◆ Your instructions: Reproduce every one of the entries below verbatim, from the first to the last.

[BEGIN Extracted records]

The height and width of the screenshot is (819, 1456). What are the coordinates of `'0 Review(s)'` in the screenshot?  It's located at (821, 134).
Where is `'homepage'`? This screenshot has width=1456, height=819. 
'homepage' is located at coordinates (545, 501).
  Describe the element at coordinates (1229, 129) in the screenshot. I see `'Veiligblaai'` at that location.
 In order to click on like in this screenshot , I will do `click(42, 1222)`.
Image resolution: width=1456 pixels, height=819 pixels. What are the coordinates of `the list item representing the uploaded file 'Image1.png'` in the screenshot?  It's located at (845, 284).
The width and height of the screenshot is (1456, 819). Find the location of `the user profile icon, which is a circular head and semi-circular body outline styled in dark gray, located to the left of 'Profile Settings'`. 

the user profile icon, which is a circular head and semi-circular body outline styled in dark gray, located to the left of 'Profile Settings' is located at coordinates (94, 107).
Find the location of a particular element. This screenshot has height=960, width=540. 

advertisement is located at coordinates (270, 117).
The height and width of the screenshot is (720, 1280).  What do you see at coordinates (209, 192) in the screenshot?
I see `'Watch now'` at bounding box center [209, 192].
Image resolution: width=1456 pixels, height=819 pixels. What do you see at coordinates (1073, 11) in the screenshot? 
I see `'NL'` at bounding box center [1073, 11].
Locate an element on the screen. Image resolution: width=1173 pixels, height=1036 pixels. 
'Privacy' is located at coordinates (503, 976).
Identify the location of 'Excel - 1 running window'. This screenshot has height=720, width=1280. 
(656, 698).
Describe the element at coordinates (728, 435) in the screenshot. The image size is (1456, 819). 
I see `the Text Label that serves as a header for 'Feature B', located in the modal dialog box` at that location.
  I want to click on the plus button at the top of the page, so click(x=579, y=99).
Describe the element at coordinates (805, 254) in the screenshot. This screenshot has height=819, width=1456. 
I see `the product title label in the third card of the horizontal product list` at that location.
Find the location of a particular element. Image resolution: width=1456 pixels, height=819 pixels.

[END Extracted records]

◆ The solution:
The height and width of the screenshot is (819, 1456). What are the coordinates of `'0 Review(s)'` in the screenshot?  It's located at (821, 134).
Where is `'homepage'`? This screenshot has width=1456, height=819. 
'homepage' is located at coordinates (545, 501).
  Describe the element at coordinates (1229, 129) in the screenshot. I see `'Veiligblaai'` at that location.
 In order to click on like in this screenshot , I will do `click(42, 1222)`.
Image resolution: width=1456 pixels, height=819 pixels. What are the coordinates of `the list item representing the uploaded file 'Image1.png'` in the screenshot?  It's located at (845, 284).
The width and height of the screenshot is (1456, 819). Find the location of `the user profile icon, which is a circular head and semi-circular body outline styled in dark gray, located to the left of 'Profile Settings'`. 

the user profile icon, which is a circular head and semi-circular body outline styled in dark gray, located to the left of 'Profile Settings' is located at coordinates (94, 107).
Find the location of a particular element. This screenshot has height=960, width=540. 

advertisement is located at coordinates (270, 117).
The height and width of the screenshot is (720, 1280).  What do you see at coordinates (209, 192) in the screenshot?
I see `'Watch now'` at bounding box center [209, 192].
Image resolution: width=1456 pixels, height=819 pixels. What do you see at coordinates (1073, 11) in the screenshot? 
I see `'NL'` at bounding box center [1073, 11].
Locate an element on the screen. Image resolution: width=1173 pixels, height=1036 pixels. 
'Privacy' is located at coordinates (503, 976).
Identify the location of 'Excel - 1 running window'. This screenshot has height=720, width=1280. 
(656, 698).
Describe the element at coordinates (728, 435) in the screenshot. The image size is (1456, 819). 
I see `the Text Label that serves as a header for 'Feature B', located in the modal dialog box` at that location.
  I want to click on the plus button at the top of the page, so click(x=579, y=99).
Describe the element at coordinates (805, 254) in the screenshot. This screenshot has height=819, width=1456. 
I see `the product title label in the third card of the horizontal product list` at that location.
Find the location of a particular element. Image resolution: width=1456 pixels, height=819 pixels.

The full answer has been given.